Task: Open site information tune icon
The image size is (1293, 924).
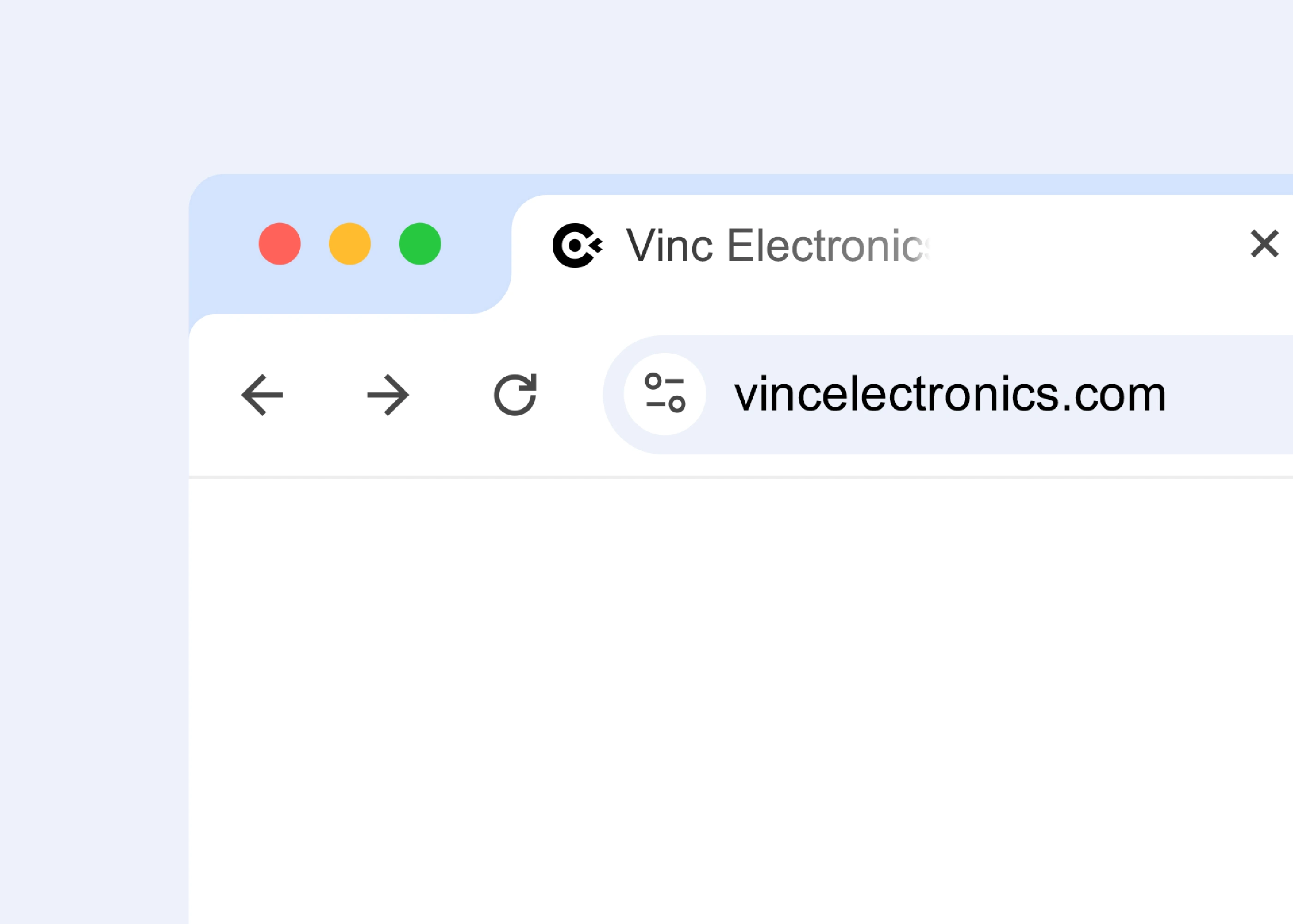Action: [x=665, y=394]
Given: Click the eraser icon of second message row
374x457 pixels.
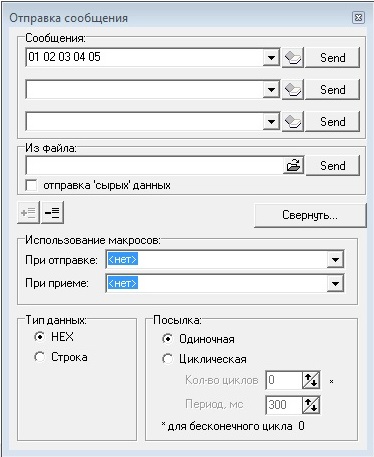Looking at the screenshot, I should pos(293,90).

Exercise objective: Each word of the data should be repeated exactly, and the pictures left out.

Reply to the task:
Task: Open site information tune icon
The image size is (1293, 924).
Action: [x=665, y=394]
Given: Click the eraser icon of second message row
374x457 pixels.
Looking at the screenshot, I should pos(293,90).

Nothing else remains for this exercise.